Probably, it’s the main killer-feature of Looker, since it allows any business departments to get data without attraction of analysts / data engineers. And, guess that’s why use of accounts with Explore mode is billed separately.
In fact, Explore mode is an interface, that allows to use the set up Look ML data model, select the required metrics and measurements and build customized report / visualization.
For example, we want to understand how many actions of any kind were performed in Looker’s interface last week. In order to do it, using Explore mode, we select Date field and apply a filter to it: last week (in this sense, Looker is quite smart and it and it will be enough writing ‘Last week’ in the filter), thereafter we choose “Category” from the measurements, and Quantity as a metric. After pressing the button Run the ready report will be generated.
Then, using the data received in the table form, you can set up the visualization of any type.
For example, Pie chart:
Sometimes you can have a desire to save the set of data / visualization received in Explore and share it with colleagues, for this purpose Looker has a separate essense – Look. That is ready constructed report with selected filters / measurements / facts.

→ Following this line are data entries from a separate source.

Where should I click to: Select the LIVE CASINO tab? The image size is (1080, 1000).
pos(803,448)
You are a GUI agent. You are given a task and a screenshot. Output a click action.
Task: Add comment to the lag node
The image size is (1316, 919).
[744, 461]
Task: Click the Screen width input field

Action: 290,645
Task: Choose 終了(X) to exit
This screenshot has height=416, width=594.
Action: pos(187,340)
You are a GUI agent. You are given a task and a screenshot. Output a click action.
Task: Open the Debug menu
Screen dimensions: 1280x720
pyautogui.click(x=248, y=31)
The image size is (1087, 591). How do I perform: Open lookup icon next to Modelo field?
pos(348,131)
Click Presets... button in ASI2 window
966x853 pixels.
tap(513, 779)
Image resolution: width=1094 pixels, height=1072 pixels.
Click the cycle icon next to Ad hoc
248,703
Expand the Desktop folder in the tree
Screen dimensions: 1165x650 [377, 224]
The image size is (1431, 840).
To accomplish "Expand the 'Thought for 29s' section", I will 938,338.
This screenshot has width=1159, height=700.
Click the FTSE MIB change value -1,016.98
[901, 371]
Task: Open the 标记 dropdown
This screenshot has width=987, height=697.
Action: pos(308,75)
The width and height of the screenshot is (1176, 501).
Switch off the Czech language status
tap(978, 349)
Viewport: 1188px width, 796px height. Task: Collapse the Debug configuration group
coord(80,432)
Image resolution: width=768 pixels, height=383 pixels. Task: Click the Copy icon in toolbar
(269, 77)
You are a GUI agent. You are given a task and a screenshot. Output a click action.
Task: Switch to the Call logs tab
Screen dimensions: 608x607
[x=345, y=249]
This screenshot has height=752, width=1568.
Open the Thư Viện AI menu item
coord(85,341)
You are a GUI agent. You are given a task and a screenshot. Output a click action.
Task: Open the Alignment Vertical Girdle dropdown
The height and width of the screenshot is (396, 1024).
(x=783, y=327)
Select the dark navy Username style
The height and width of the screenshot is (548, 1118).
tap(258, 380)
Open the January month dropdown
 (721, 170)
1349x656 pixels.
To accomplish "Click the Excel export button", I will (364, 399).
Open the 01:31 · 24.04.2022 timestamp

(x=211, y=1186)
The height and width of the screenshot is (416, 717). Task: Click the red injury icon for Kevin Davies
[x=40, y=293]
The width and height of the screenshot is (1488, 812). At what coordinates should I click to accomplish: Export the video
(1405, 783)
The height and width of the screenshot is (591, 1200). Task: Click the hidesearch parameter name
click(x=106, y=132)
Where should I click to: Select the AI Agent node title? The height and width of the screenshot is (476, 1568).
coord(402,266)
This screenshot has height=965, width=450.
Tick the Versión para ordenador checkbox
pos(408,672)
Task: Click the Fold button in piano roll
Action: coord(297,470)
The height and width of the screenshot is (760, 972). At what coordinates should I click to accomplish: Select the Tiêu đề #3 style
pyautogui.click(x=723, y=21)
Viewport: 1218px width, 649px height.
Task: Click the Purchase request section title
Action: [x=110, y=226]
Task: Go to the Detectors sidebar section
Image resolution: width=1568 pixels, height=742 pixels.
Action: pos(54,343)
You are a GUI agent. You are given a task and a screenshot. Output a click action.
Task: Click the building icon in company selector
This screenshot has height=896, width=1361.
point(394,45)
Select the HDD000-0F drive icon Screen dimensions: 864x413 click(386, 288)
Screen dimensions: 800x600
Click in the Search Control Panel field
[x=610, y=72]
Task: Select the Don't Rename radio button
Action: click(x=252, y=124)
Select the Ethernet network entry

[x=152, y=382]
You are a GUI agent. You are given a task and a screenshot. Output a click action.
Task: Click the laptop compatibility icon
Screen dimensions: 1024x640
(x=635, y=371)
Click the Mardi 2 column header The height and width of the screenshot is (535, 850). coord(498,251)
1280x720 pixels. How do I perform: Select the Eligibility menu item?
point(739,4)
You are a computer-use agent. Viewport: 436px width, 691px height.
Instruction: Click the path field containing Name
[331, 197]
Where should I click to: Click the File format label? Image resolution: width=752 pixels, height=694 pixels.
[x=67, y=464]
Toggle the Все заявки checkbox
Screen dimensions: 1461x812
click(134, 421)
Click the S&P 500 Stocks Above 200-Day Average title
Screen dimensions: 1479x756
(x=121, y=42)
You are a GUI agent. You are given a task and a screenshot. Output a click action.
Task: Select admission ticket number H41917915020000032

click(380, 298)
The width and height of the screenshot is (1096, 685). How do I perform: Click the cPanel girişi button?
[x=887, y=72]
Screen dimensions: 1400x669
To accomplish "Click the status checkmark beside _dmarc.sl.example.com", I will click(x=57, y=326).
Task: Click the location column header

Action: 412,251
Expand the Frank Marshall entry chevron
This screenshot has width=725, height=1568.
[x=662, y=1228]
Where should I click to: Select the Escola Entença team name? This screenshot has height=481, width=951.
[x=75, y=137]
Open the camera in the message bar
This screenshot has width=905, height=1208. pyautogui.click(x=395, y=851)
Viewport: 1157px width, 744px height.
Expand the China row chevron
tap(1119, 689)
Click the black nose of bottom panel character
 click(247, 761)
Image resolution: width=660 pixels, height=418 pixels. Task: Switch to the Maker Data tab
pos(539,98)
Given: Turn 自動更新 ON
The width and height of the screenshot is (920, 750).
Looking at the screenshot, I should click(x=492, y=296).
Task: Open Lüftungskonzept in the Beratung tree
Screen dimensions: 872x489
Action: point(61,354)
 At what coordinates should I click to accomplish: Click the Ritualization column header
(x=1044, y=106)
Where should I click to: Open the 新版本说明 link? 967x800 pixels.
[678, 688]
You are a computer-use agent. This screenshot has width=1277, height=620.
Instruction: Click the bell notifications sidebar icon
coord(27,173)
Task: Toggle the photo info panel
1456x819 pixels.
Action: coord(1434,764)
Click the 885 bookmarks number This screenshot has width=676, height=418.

Systemizing the warehouse of Look created, oftentimes you want to receive a ready composition / overview of key metrics, that could be displayed on one list.
For these purposes dashboard creation fits perfectly. Dashboard is created either on the wing, or using previously created Look. One of the dashboard’s “tricks” is configuration of parameters, that are changed on all the dashboard and can be applied to all the Look at the same time.
Interesting features in one line
- In Looker you can refer to other reports and, using such function, you can create a dynamic parameter, that is passed on by a link.
For example, you’ve created a report with division of revenue by countries, and in this report you can refer to the dashboard on a separate country. Following the link, a user sees the dashboard on a specific country, that he clicked on.
- On every Looker page there is a chat, where support service answers very promptly
- Looker is not able to work with data merge on the level of various DBMS, however it can combine the data on the level of ready Look (in our case, this function works really weird).
- Within the framework of work with various models, I have found out an extremely non-trivial use of SQL for calculation of unique values in a non-normalized data table, Looker calls it symmetric aggregates.
SQL, indeed, looks very non-trivial:
SELECT order_items.order_id AS "order_items.order_id", order_items.sale_price AS "order_items.sale_price", (COALESCE(CAST( ( SUM(DISTINCT (CAST(FLOOR(COALESCE(users.age ,0) *(1000000*1.0)) AS DECIMAL(38,0))) + CAST(STRTOL(LEFT(MD5(CONVERT(VARCHAR,users.id )),15),16) AS DECIMAL(38,0)) * 1.0e8 + CAST(STRTOL(RIGHT(MD5(CONVERT(VARCHAR,users.id )),15),16) AS DECIMAL(38,0)) ) - SUM(DISTINCT CAST(STRTOL(LEFT(MD5(CONVERT(VARCHAR,users.id )),15),16) AS DECIMAL(38,0)) * 1.0e8 + CAST(STRTOL(RIGHT(MD5(CONVERT(VARCHAR,users.id )),15),16) AS DECIMAL(38,0))) ) AS DOUBLE PRECISION) / CAST((1000000*1.0) AS DOUBLE PRECISION), 0) / NULLIF(COUNT(DISTINCT CASE WHEN users.age IS NOT NULL THEN users.id ELSE NULL END), 0)) AS "users.average_age" FROM order_items AS order_items LEFT JOIN users AS users ON order_items.user_id = users.id GROUP BY 1,2 ORDER BY 3 DESC LIMIT 500
- At implementation of Looker to a purchase, JumpStart Kit is mandatory, which costs not less than $6k. Within this kit you receive support and consultation from Looker at tool implementation.